L’occitan englobe le gascon, le languedocien, le provençal, l’auvergnat-limousin, l’alpin-dauphinois.


Des établissements bilingues sont conventionnés (bressola catalane, ikastola basque, diwan breton), assurant un apprentissage immersif dès le plus jeune âge.


Le 17 mai 2013, l’Assemblée de Corse a adopté une proposition tendant à la co-officialité de la langue corse. Le chapitre préliminaire de cette proposition contenait le paragraphe suivant :


« La langue corse, directement issue du latin, a subi […] l’effet minorant de sa subordination écrite au toscan, langue des élites européennes, devenu ensuite l’italien. La période de francisation et de l’assimilation à l’ensemble français est celle de son individuation, autant que celle de l’amorce du déclin de la pratique et de la rupture de la transmission intergénérationnelle. Depuis le XIXe siècle, les efforts de défense, de promotion et d’élaboration de la langue, par de nombreux intellectuels, se sont heurtés au statut juridique défavorable à l’extension de son usage dans la sphère publique. Ce statut différencié entre la langue historique qui est le corse et la langue de l’État qui est le français a eu pour effet d’imposer de facto la seconde et de déprécier la première aux yeux de ses propres locuteurs. »


La proposition énonçait :


« La langue corse est la langue de toutes les institutions de Corse et de tout organisme public, employée à parité avec le français par l’État et les services publics en Corse, ainsi que par les entreprises et les medias institutionnels, la langue de la toponymie, la langue de l’enseignement à côté du français, dans des proportions et selon des modalités définies par l’Assemblée de Corse. »


Le président de la République et le gouvernement ont fait connaître leur refus de la co-officialité, qui se heurte de toute façon à l’application de la Constitution.


La signalétique routière est bilingue dans certaines régions métropolitaines. Cela ne résulte pas d’une quelconque obligation mais d’un choix politique local.


Pour mémoire, il reste quelques locuteurs de certaines langues d’oïl : franc-comtois, wallon, picard, normand, gallo, poitevinsaintongeais, bourguignon-morvandiau, lorrain.


 


II. Dans les Outremer


Outremer, plusieurs langues locales sont couramment utilisées : le tahitien, le marquisien, les langues créoles, le wallisien et futunien, les langues austronésiennes kanak.

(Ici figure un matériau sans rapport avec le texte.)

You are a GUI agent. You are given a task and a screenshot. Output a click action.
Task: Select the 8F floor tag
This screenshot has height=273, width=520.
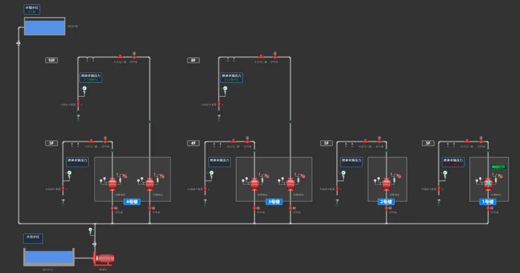pos(194,60)
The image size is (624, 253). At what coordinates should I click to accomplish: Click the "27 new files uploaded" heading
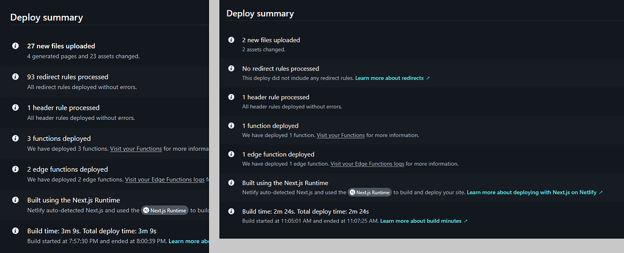point(61,46)
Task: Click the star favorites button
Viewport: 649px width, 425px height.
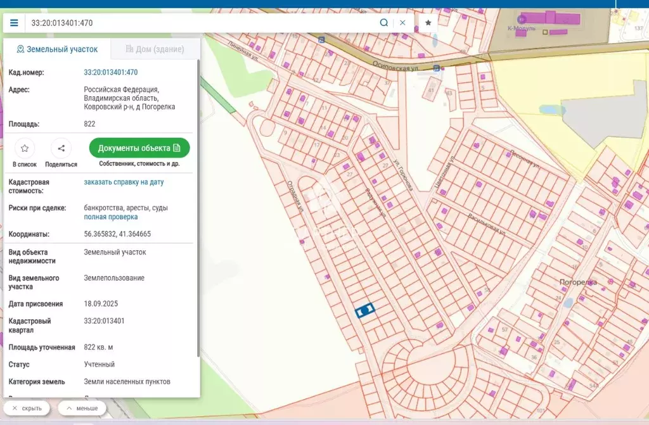Action: click(x=428, y=23)
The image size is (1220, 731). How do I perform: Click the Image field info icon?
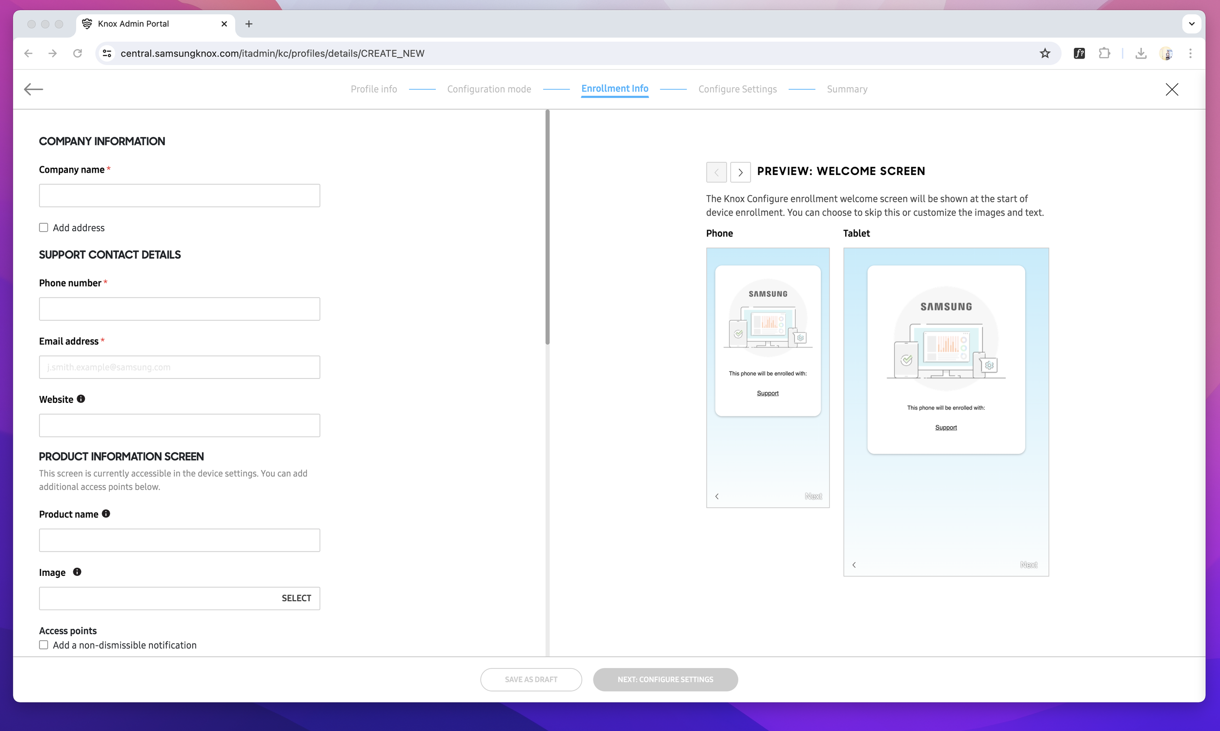[x=77, y=572]
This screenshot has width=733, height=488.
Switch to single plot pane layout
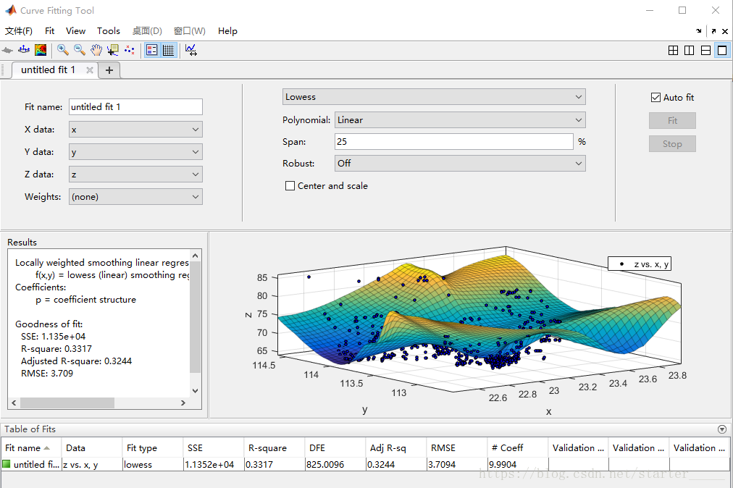click(722, 50)
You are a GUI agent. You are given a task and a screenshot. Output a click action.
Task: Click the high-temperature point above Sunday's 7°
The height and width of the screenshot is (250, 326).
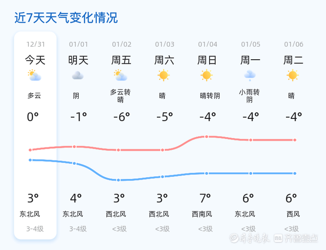206,137
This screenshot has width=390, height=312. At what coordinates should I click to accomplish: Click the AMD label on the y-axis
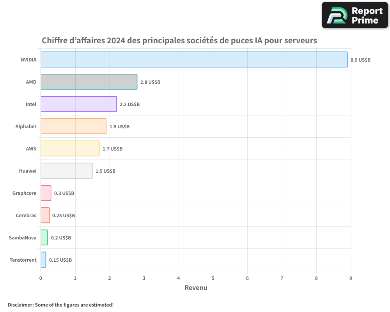(x=31, y=82)
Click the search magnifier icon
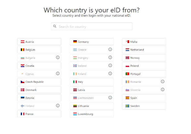This screenshot has height=134, width=191. [55, 26]
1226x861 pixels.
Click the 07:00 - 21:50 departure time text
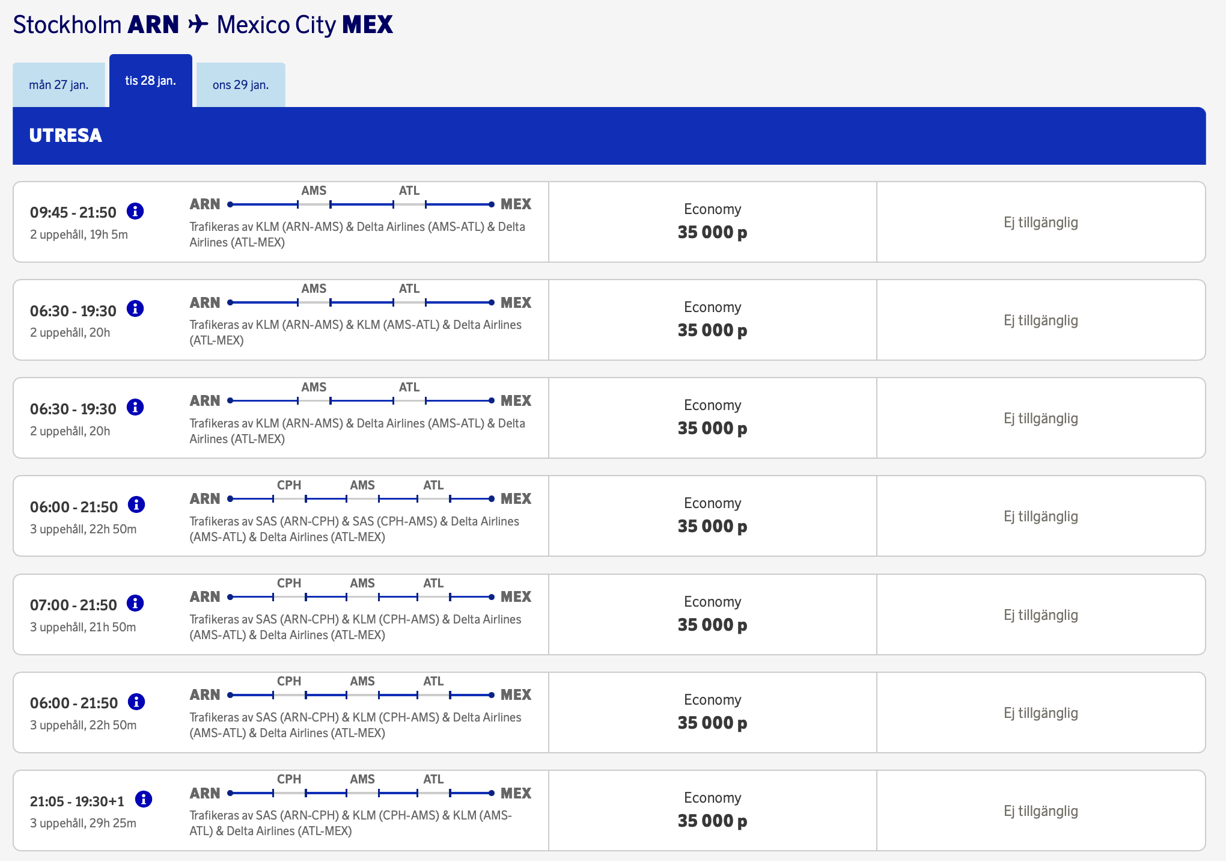pyautogui.click(x=73, y=605)
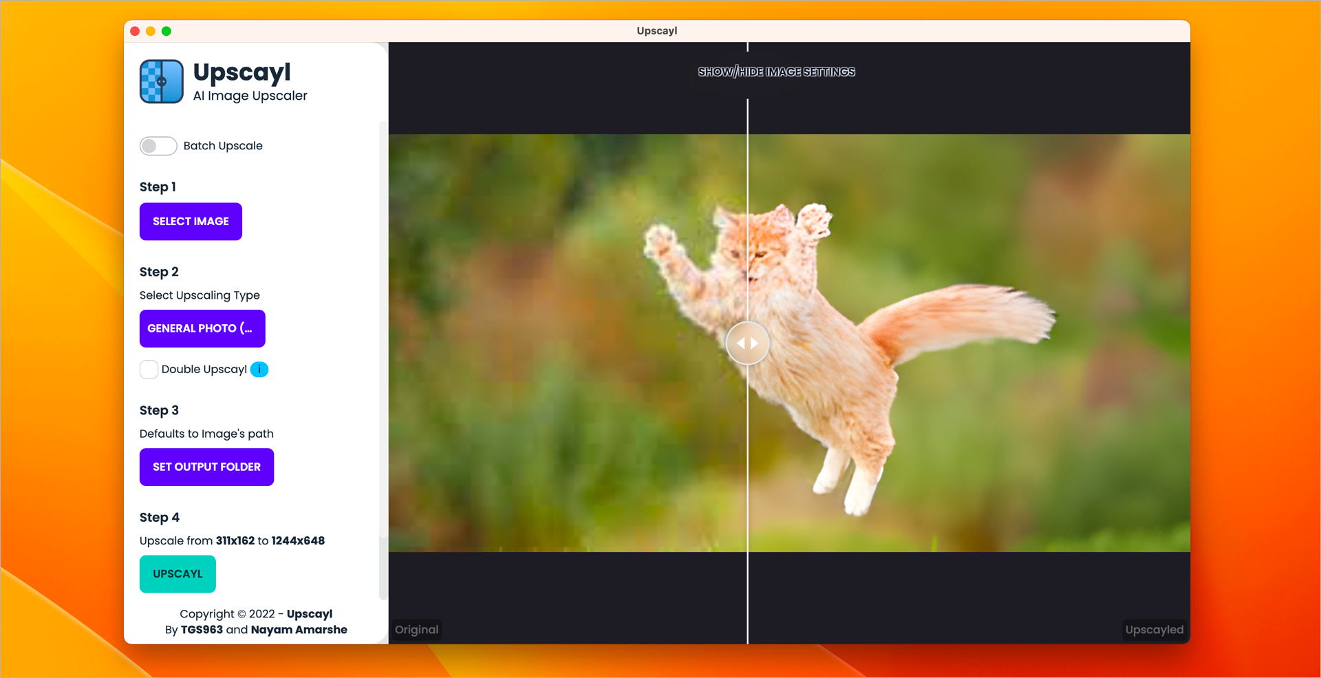The image size is (1321, 678).
Task: Minimize the window using the yellow button
Action: [151, 31]
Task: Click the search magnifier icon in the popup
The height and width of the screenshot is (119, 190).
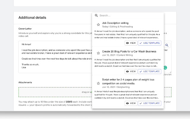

Le tahitien est enseigné depuis 1981.


En 2001, l’Assemblée territoriale de Polynésie Française avait adopté à l’unanimité une décision permettant d’utiliser le tahitien et les langues polynésiennes devant les juridictions civiles avec interprète gratuit.


L’Ordre des avocats s’y était, tout comme le haut-commissaire, vigoureusement opposé, provoquant la censure de la juridiction administrative. Mais force est de constater que certains justiciables parlent leur langue vernaculaire devant les juridictions locales, ce qui nécessite l’intervention d’un interprète.


Les habitants des Îles australes pratiquent la langue de Ruturu, la langue de Ra’ivavae et la langue de Rapa.


Il existe un créole martiniquais, un créole guadeloupéen, un créole guyanais, ayant le statut de langues régionales depuis 1984.


Pour l’anecdote, il existe également en Guyane des parlers multiples : langues bushinenge (à base lexicale anglo-portugaise) tels le saramaca, l’aluku, le ndjuka, le paramaca, les langues amérindiennes comme le galibi (ou kalina), le wayana, le palikur, l’arawak, le wayampi… sans oublier le hmong.


Le créole réunionnais a acquis le statut de langue régionale en 2014 et est enseigné dans les écoles et étudié à l’université de La Réunion.


La Nouvelle-Calédonie connaît, outre le français des Caldoches, 28 langues kanak : nyelâyu, kumak, caac, yuaga, jawe, nemi, fwâi, pije, pwaamei, pwapwâ, dialectes de la région de Voh-Koné, cèmuhî, paicî, ajië, arhâ, arhö, ôrôwe, neku, sîchë, tîrî, xârâcùù, xârâgùrè, drubéa, numèè et, dans les Îles Loyauté : nengone, drehu, iaai, fagauvea.


Le français est la seule langue officielle dans tous les territoires ultramarins.